The Kutcho Creek deposit is located around Sumac Creek, 7 kilometres east of Kutcho Creek and 100 kilometres southeast of Dease Lake.

The deposits are in the Kutcho Formation of the Upper Permian-Lower Triassic Cache Creek Complex (Geological Survey of Canada Paper 86-16) which underlies carbonates and sedimentary rocks interpreted to correlate with the Upper Triassic Sinwa Formation limestone and the Lower Jurassic Inklin Formation, respectively. The Kutcho deposits occur within the upper felsic, largely fragmental volcanic cycle of the Kutcho Formation. New dating by the Mineral Deposits Research Unit (MDRU) at the University of British Columbia yielded ages of 242 to 245 Ma for the hostrocks (F. Child, personal communication, 1995). The Kutcho Formation was previously thought to be Upper Triassic (Geological Survey of Canada Open File 2779) but this new dating places the age at the Permian-Triassic boundary. The Sinwa Formation has recently been reassigned to the Stuhini Group (Stikine Terrane), and the Inklin Formation to the Laberge Group (Overlap Assemblage) (M. Mihalynuk, personal communication, 1996). The area of the deposit is interpreted to have been isoclinally folded during formation of the King Salmon allochthon in Early to Middle Jurassic time.

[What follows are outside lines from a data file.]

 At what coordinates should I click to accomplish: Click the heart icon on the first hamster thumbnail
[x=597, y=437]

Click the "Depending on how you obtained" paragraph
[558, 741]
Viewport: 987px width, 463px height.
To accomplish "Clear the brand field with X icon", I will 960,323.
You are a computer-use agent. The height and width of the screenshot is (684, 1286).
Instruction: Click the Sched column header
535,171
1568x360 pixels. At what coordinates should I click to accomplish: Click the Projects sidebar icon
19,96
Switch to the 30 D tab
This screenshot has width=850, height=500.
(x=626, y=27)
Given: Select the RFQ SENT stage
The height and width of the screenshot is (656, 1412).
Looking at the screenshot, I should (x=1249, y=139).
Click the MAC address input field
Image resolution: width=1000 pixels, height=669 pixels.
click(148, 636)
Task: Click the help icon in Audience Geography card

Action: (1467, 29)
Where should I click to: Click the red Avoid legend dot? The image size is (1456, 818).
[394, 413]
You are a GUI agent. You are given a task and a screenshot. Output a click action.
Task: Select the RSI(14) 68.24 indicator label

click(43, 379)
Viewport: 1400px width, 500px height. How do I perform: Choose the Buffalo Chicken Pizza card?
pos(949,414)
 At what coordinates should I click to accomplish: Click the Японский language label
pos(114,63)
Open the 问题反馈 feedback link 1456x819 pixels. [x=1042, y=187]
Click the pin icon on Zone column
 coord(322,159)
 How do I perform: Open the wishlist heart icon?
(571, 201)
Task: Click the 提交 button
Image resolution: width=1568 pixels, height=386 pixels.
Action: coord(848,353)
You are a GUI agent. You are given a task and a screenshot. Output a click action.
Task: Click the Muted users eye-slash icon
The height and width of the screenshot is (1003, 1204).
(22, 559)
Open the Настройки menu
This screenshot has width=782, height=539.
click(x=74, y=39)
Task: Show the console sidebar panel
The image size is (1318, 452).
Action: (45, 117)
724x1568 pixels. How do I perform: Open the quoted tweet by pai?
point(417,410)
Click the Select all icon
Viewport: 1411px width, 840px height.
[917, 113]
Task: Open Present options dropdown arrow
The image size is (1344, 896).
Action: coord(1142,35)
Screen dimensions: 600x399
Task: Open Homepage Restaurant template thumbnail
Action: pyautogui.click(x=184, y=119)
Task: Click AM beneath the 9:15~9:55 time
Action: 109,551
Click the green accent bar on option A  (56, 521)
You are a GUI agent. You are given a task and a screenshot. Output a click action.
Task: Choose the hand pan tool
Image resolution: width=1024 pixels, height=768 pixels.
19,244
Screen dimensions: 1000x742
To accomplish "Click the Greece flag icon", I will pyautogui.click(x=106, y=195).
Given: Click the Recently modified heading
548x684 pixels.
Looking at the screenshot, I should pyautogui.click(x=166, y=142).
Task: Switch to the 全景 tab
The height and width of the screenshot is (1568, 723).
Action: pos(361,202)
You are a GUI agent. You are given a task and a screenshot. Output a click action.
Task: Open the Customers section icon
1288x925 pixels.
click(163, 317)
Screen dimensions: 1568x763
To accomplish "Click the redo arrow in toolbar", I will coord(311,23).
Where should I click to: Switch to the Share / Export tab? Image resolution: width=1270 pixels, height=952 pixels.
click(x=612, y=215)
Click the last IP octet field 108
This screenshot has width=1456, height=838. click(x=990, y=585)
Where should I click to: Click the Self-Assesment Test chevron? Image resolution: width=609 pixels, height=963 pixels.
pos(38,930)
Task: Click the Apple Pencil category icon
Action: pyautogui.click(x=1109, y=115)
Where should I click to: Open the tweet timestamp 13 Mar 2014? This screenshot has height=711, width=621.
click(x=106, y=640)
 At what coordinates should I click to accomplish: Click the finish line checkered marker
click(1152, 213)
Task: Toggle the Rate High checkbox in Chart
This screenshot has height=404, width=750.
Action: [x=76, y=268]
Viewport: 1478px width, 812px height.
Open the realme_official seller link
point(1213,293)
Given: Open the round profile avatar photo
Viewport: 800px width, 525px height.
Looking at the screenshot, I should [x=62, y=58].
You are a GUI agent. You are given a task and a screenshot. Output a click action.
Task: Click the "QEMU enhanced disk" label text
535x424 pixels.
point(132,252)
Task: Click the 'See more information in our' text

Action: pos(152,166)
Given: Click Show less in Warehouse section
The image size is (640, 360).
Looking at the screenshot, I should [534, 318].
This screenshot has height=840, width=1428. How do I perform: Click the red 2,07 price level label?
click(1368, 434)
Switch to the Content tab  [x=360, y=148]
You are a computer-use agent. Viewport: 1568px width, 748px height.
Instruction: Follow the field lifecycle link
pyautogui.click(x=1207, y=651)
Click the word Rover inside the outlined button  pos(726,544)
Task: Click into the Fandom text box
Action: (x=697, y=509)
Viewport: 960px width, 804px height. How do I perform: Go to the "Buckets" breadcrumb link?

The interpreted stratigraphic sequence consists of a 2000 metres or more lower unit dominated by mafic flows and tuffs with local dacite to rhyolite flows and tuffs and argillite layers. This sequence is cut by an elongated body of trondhjemite that is quartz rich and perhaps the source of the quartz crystals in the fragmental volcanic rocks that occur higher in the section. Above is the footwall unit, some 300 metres of largely lapilli tuff. The massive sulphide lenses occur where this unit gives way to lapilli crystal tuff and laterally correlative quartz-feldspar crystal tuff that are interlayered with or cut by mafic plagioclase porphyry (locally called gabbro). Above the hangingwall unit is a series of tuffs and argillites that are cut by mafic sills, then a volcanic conglomerate unit that underlies the apparent Sinwa carbonates and Inklin sediments.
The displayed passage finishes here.